Where the listing below reaches the line containing "Identify the click", start writing out lines exactly, and stop once the line containing "次回表示しない (490, 1399)" has been written.

» Data supplied
****

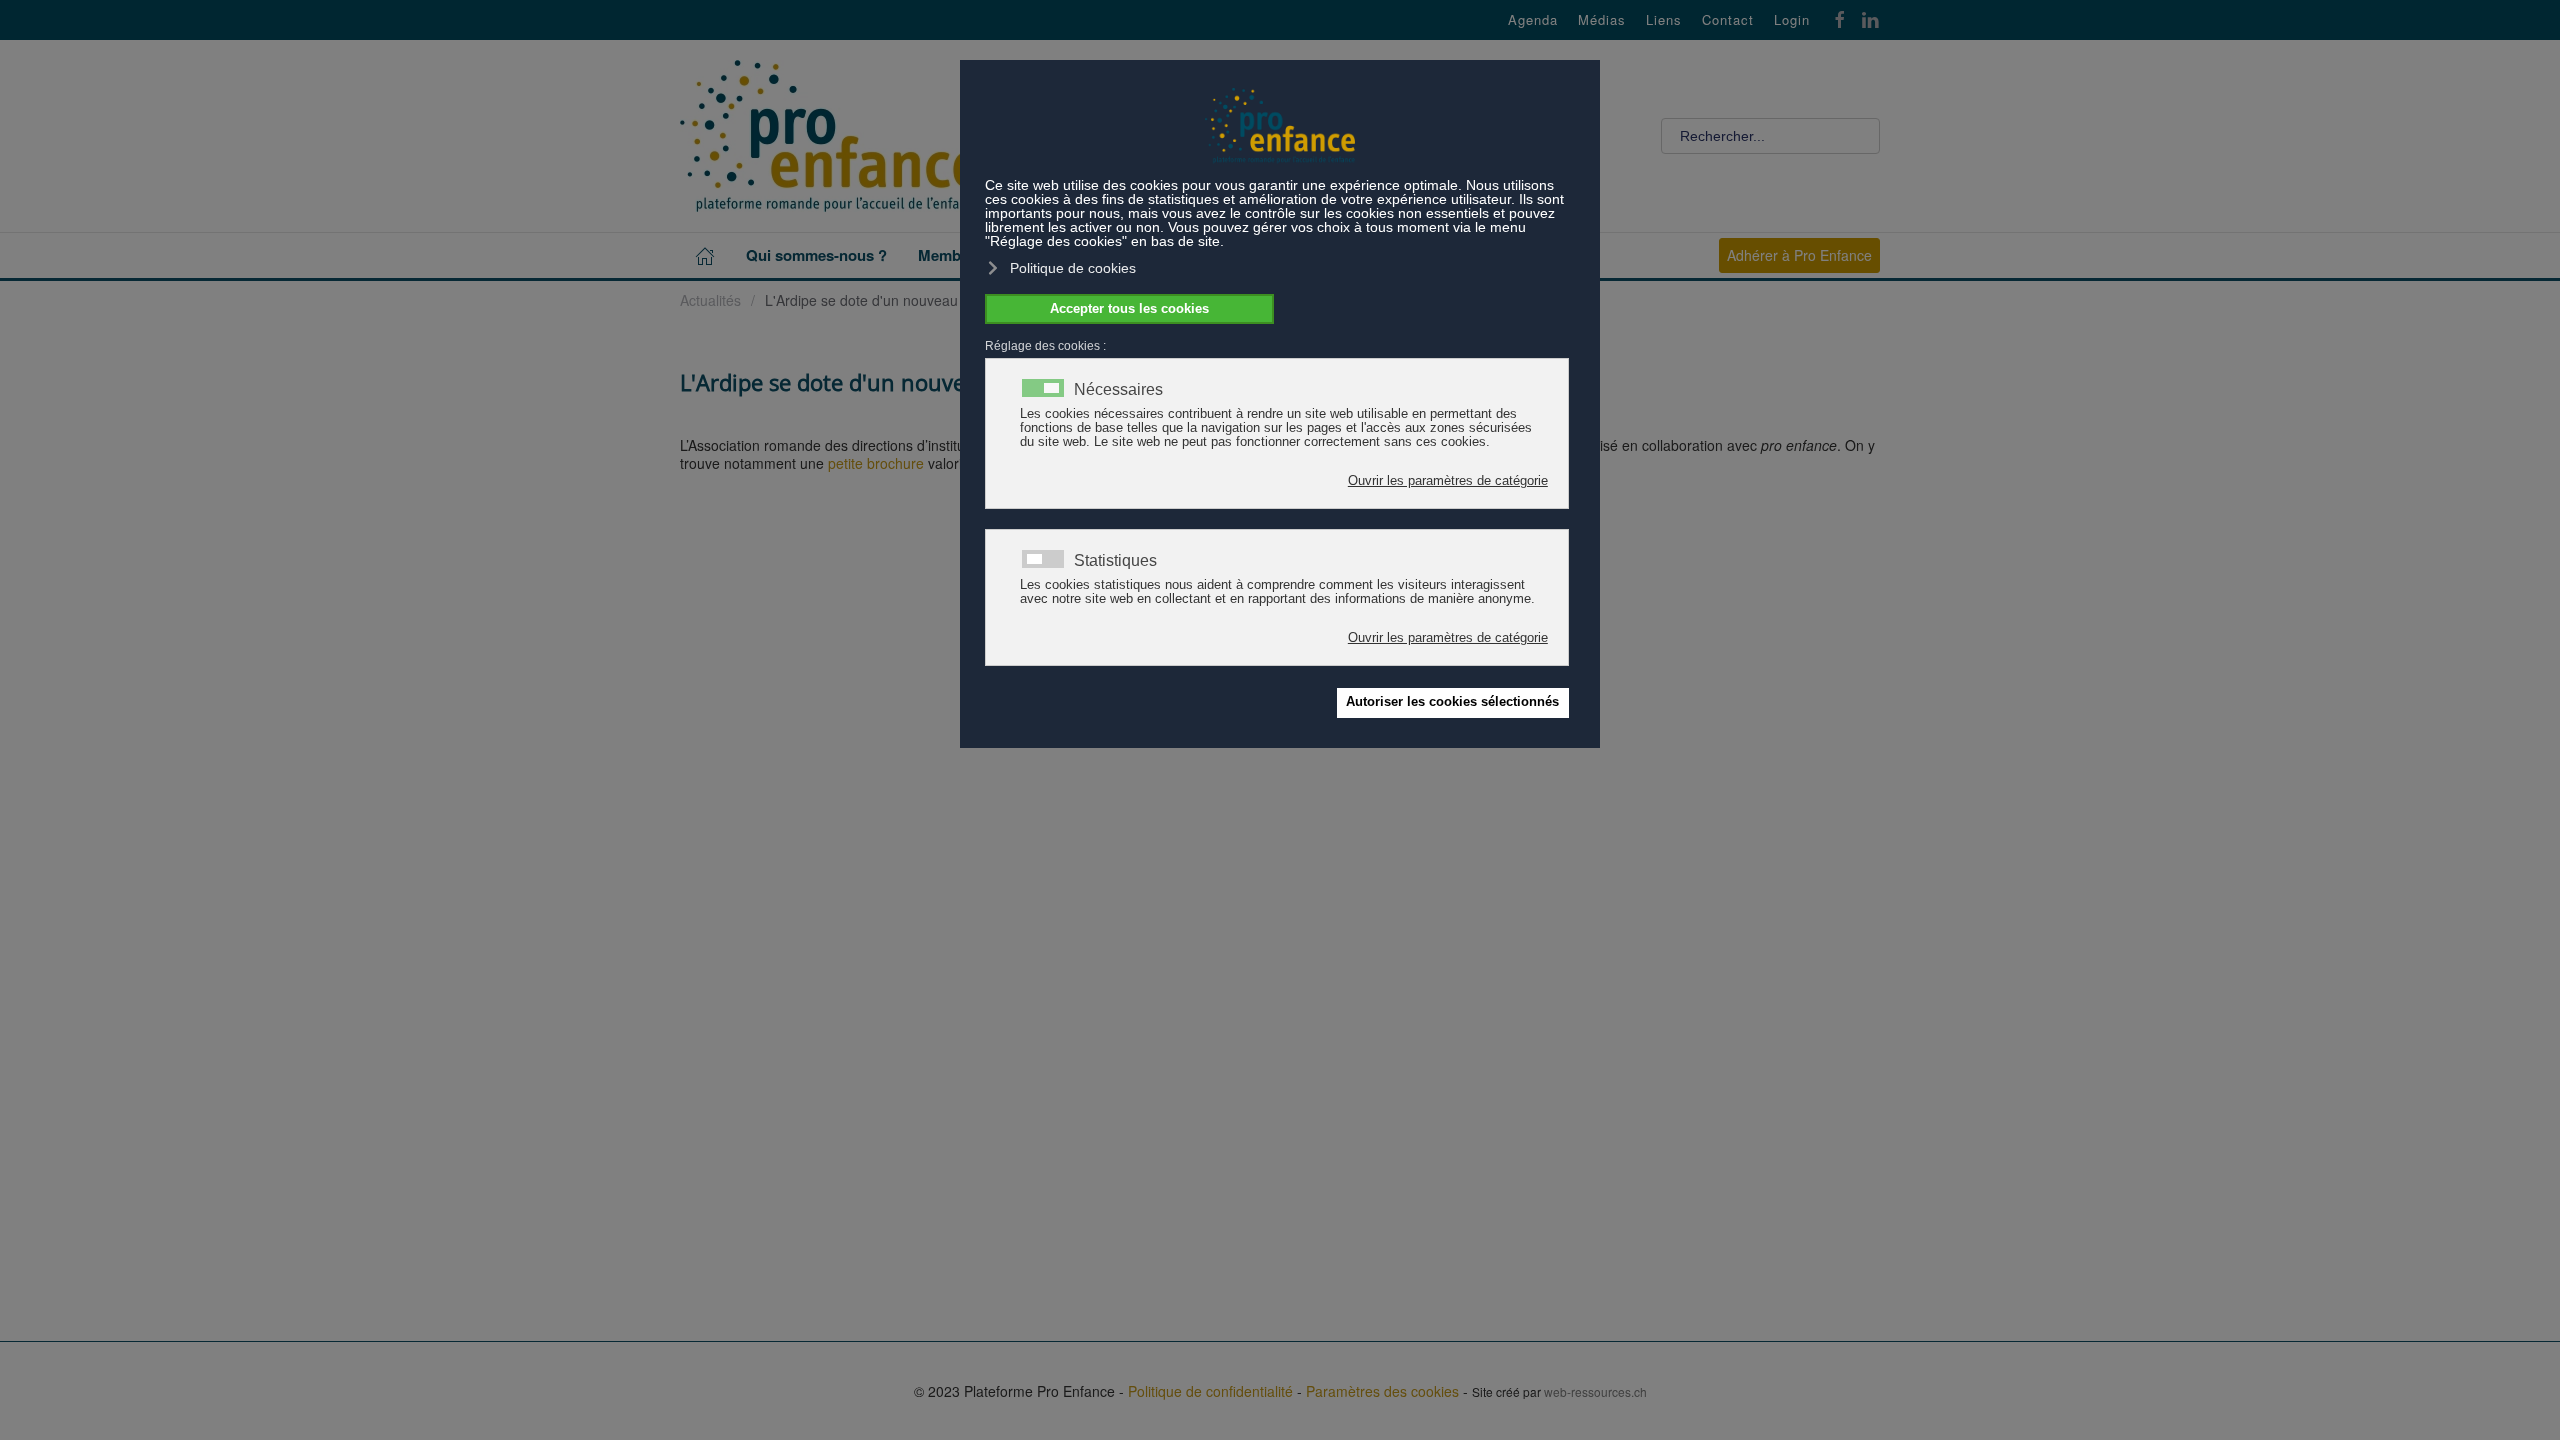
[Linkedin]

****

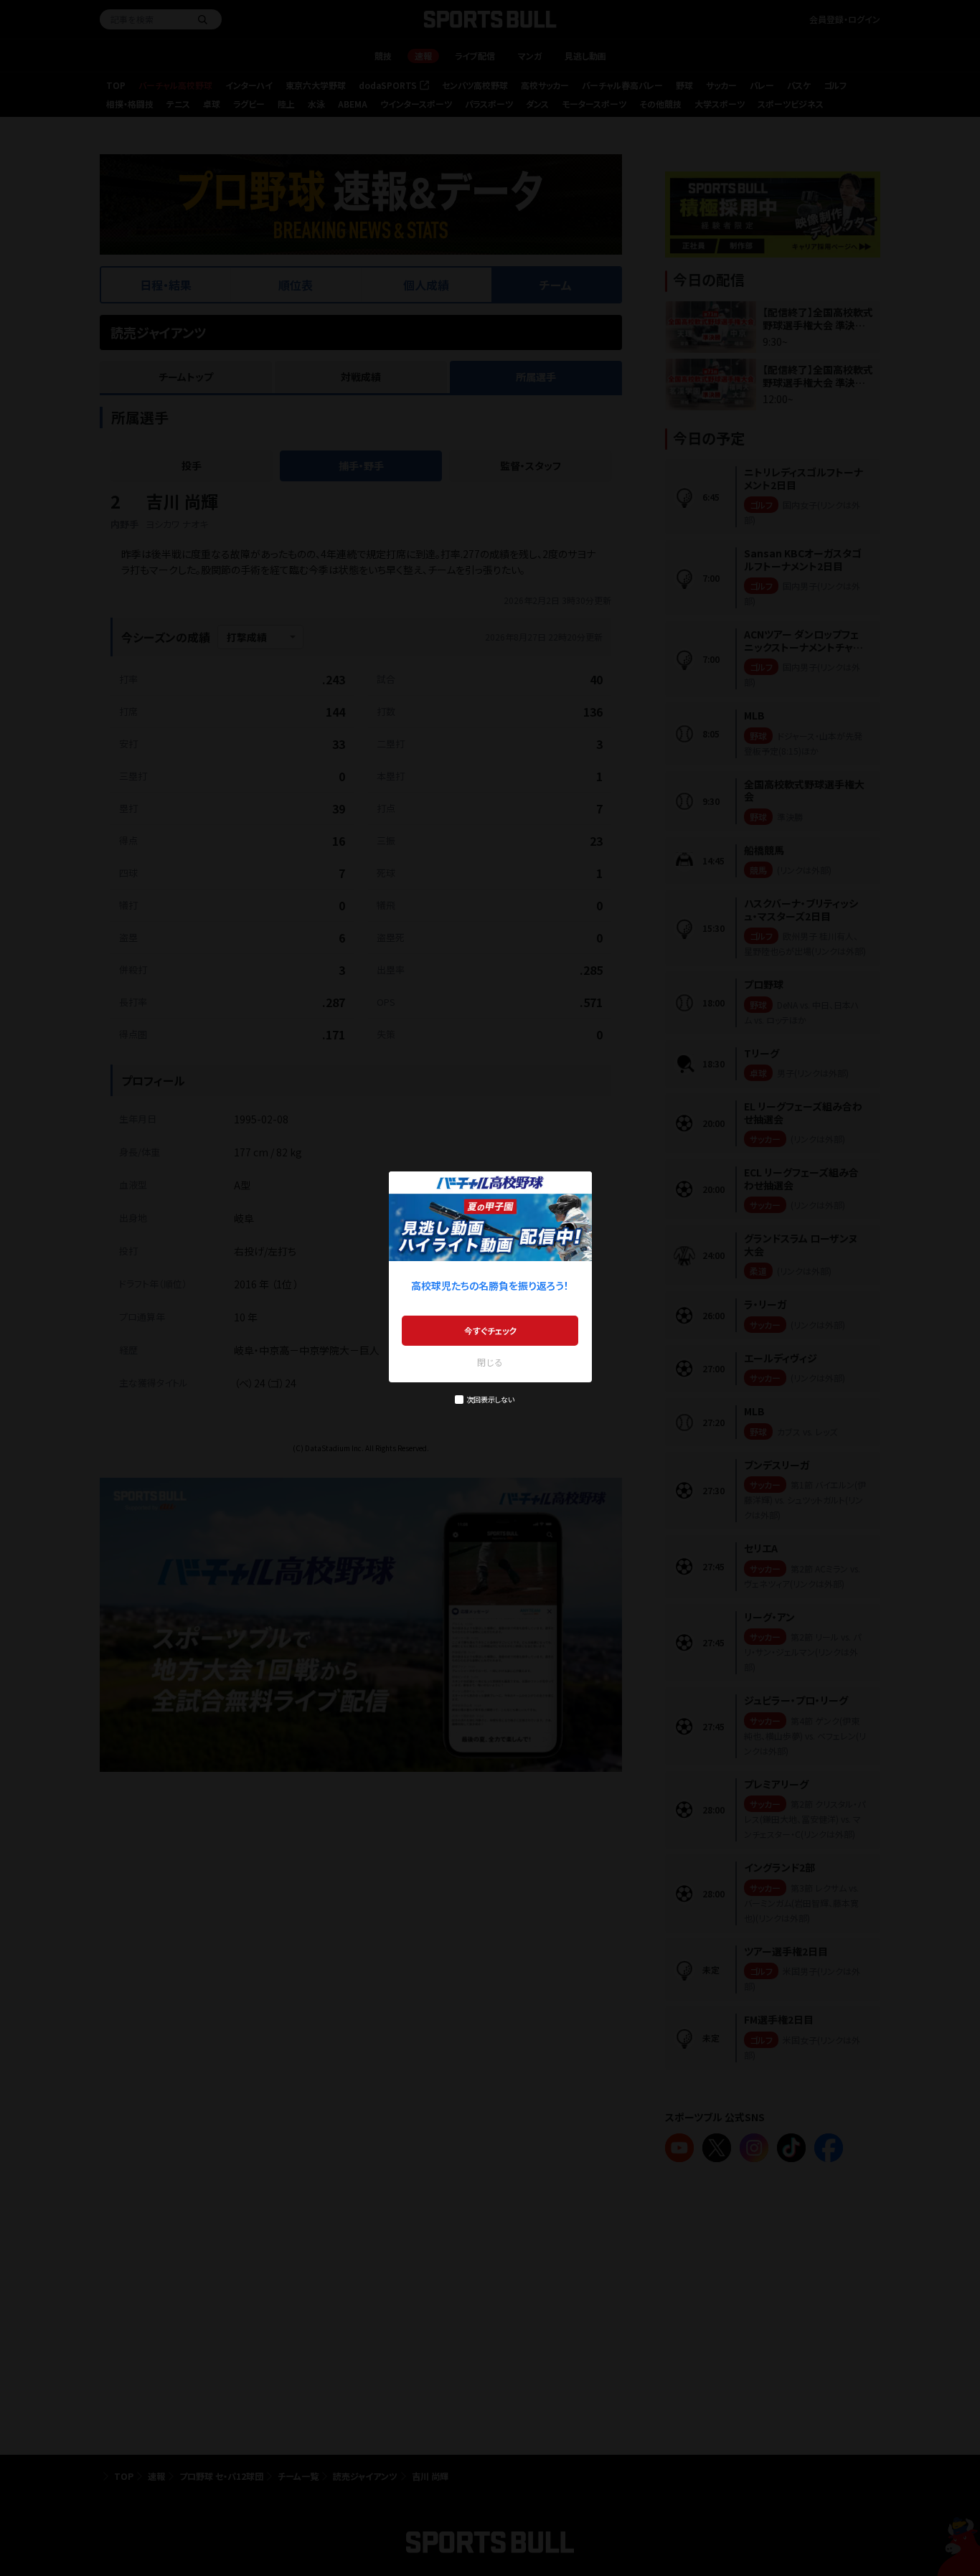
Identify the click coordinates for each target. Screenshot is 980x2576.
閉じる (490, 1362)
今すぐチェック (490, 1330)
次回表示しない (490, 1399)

****

» Result
Identify the click coordinates for each target. Screenshot is 980x2576.
閉じる (490, 1362)
今すぐチェック (490, 1330)
次回表示しない (490, 1399)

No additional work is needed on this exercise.